For years, we've heard about the importance of eating a proper breakfast. But what you may not know is that eating breakfast can also help you lose weight and keep it off.

On The Saturday Early Show, Dr. Mallika Marshall talks about the best foods you can eat to start off your day, and which ones to avoid.

Some people skip breakfast because they're rushing to get out the door in the morning and would rather sleep in an extra 10 minutes than fix something to eat.

Other people who are trying to lose weight figure if they skip breakfast, they can save those calories for later. But as it turns out, skipping breakfast can cause people to gain weight rather than lose it. Dr. Marshall says some studies indicate that kids and adults who eat breakfast on a regular basis tend to be thinner, on average, and tend to eat fewer calories overall during the day.

It seems strange that this should be the case. After all, one would think that if a person eats only two main meals each day instead of three, then a person would consume fewer calories.

Dr. Marshall explains that, first of all, people who skip breakfast are starving by lunchtime and are much more likely to eat more calories at lunch and dinner and are more likely to eat foods higher in fat and sugar. They are also more likely to snack during the day.

Also, eating in the morning can "jumpstart" your metabolism and help you start to burn calories sooner than if you fast until lunchtime. The more you starve your body of fuel, the more your body will hold onto the fuel it has already stored, and that can lead to a weight problem.

The choice of breakfast foods matters, as well. First, choose foods that are high in fiber and protein and healthy fats, all of which will fill you up without causing you to pack on the pounds. Avoid lots of sugar and saturated fat.

If you like sweet cereal, buy an unsweetened cereal and add a little artificial sweetener to give it more taste.

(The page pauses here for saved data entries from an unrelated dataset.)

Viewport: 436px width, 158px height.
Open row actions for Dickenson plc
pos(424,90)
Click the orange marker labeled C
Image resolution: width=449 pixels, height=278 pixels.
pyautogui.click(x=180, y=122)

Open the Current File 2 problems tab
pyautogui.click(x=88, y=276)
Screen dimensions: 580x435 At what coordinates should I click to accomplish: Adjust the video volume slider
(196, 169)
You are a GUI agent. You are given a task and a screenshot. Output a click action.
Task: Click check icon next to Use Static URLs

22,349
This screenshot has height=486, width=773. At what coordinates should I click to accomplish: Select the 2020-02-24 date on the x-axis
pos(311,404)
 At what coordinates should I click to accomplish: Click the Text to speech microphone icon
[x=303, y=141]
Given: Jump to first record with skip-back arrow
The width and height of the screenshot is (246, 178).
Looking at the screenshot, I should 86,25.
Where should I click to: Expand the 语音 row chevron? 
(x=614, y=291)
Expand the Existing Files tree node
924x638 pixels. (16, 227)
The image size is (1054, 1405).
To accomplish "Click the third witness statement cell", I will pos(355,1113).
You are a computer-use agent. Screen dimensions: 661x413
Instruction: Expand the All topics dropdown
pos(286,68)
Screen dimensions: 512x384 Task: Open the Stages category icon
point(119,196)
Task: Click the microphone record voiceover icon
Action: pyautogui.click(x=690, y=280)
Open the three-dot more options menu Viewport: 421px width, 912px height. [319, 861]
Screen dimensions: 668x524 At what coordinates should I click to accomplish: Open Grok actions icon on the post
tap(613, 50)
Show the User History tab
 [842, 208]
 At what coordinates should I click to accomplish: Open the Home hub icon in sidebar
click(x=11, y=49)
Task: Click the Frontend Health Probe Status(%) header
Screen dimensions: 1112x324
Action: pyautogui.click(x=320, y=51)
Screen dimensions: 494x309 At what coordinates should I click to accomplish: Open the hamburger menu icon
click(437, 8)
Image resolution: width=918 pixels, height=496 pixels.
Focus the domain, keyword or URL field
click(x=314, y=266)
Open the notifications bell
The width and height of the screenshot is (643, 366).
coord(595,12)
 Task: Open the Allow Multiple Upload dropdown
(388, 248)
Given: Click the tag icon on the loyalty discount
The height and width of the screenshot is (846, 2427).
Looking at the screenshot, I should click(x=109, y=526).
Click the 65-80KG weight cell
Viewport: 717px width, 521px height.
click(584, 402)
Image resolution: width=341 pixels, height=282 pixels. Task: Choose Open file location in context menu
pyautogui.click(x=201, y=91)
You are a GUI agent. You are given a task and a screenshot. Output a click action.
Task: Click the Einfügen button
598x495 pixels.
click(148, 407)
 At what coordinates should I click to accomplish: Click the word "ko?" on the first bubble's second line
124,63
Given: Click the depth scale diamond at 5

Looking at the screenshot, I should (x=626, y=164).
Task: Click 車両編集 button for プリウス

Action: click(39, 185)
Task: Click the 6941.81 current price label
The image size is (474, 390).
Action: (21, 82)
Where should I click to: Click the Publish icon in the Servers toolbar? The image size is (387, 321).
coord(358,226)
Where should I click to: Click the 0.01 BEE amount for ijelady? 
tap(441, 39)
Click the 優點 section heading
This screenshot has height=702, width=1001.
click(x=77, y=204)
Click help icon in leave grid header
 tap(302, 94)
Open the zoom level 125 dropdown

Parents should be aware that some children's cereals contain less sugar than others.

Another thing you can do is mix a little sugary cereal with a high-fiber cereal and see how that goes over with your kids. Oatmeal is also a good high-fiber option. And adding a scoop of blueberries or strawberries to your cereal or oatmeal can also spice it up and give you some antioxidants.

Choose low-fat milk or even low-fat soy milk for your cereal.

A popular breakfast choice for those on the go is the bagel. Dr. Marshall warns that the average bagel these days is equivalent to about five slices of bread. Whole-grain breads or whole-grain English muffins are better options. Instead of eating a whole bagel, eat half a bagel or eat one or two little ones. Instead of using cream cheese or butter (which are loaded with saturated fat), try peanut butter or almond butter.

Eggs are a wonderful high-protein meal, but you get into trouble when you start adding butter and cheese. So eat a boiled or poached egg instead. Try an egg-white omelet cooked in vegetable oil with some fresh vegetables. If you really want cheese, buy a low-fat cheese.

As for yogurt, there are some healthy options. But many popular brands have a lot of sugar in them. So try buying low-fat plain yogurt and add some berries or other fruit, or else make a fruit smoothie that you can take with you.